Thirty CVEs in 60 days is not the ceiling. It is the beginning of a vulnerability discovery curve that will steepen as more security researchers turn their attention to MCP. The ecosystem has 5,800+ servers, 32% of which have at least one critical vulnerability according to Enkrypt AI's data. The majority of those vulnerabilities have not been found yet.

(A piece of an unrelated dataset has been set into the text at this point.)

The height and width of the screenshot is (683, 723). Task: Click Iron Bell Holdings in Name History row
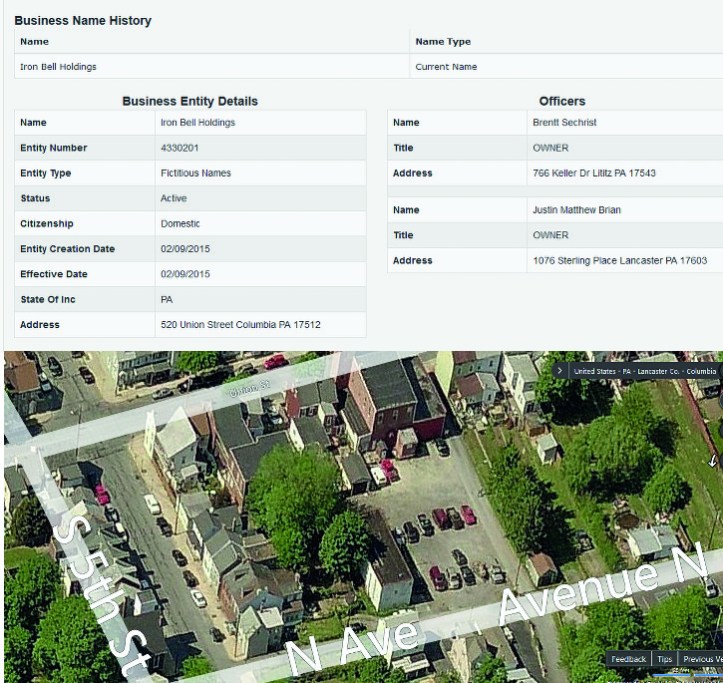pos(58,67)
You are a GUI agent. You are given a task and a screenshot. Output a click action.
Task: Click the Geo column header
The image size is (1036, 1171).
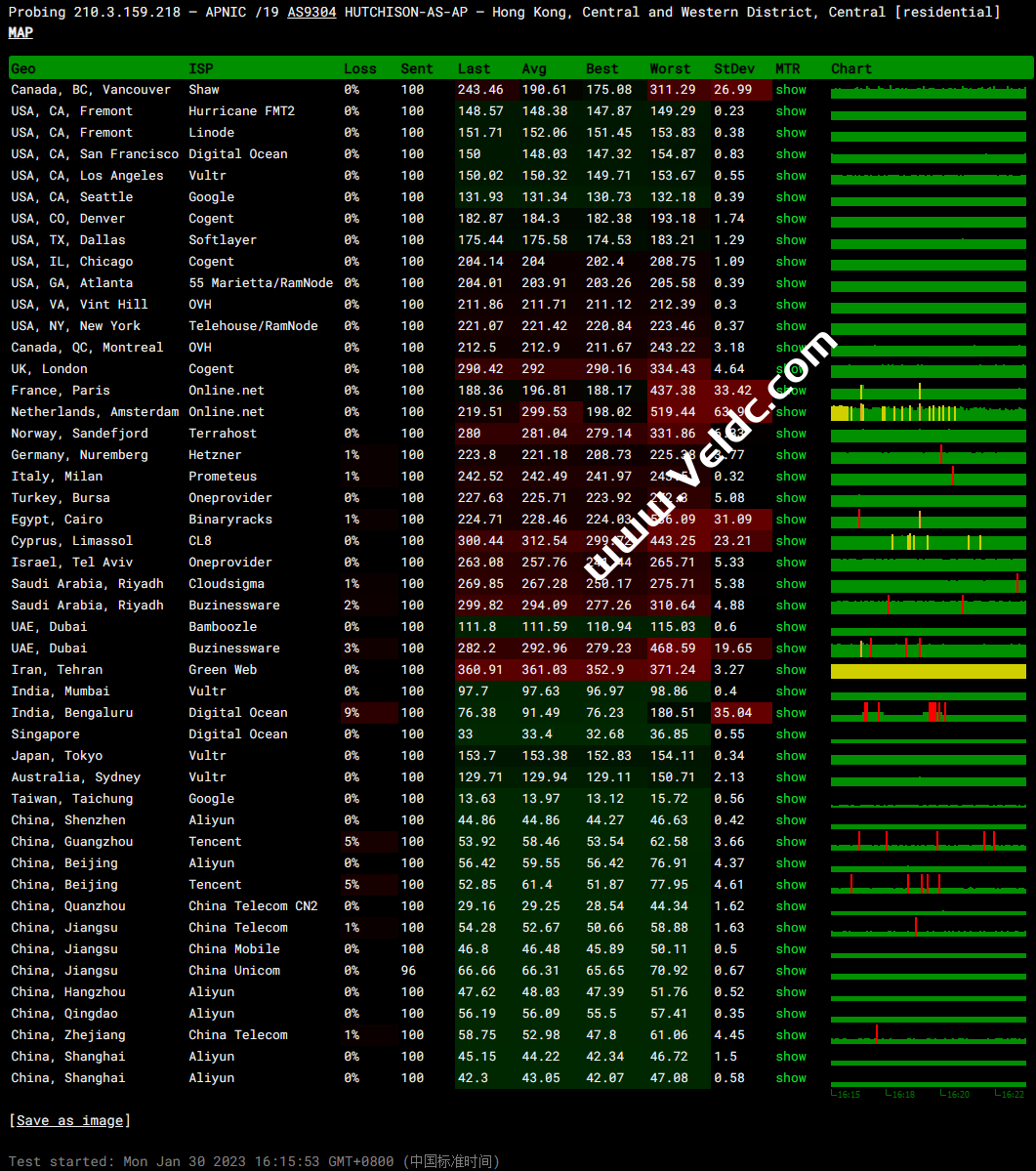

The pattern is familiar from other protocol and ecosystem security histories. OAuth had its vulnerability spike. GraphQL had its exposure phase. Kubernetes went through years of security hardening after widespread adoption. MCP is following the same trajectory, but compressed: the adoption curve is steeper, the attack surface is larger (because LLMs add prompt injection as a universal delivery mechanism), and the consequences are more immediate (because agents have real-world tool access).

The organizations that treat MCP security as an afterthought will contribute to the next batch of CVEs. The organizations that scan configurations, isolate servers, require authentication, and monitor the ecosystem will not eliminate all risk, but they will reduce their exposure to the vulnerability classes that account for 30 CVEs in 60 days.

We built Aguara to make that second path accessible. 173 rules. 13 categories. Open source. Every vulnerability pattern documented in this post is detectable before it becomes a CVE in your infrastructure.

The MCP ecosystem's security problem is not a lack of awareness. It is a lack of tooling, feedback loops, and defaults. The protocol needs secure defaults. The ecosystem needs scanning infrastructure. The developers need templates that do not teach them to be insecure. We are working on all three.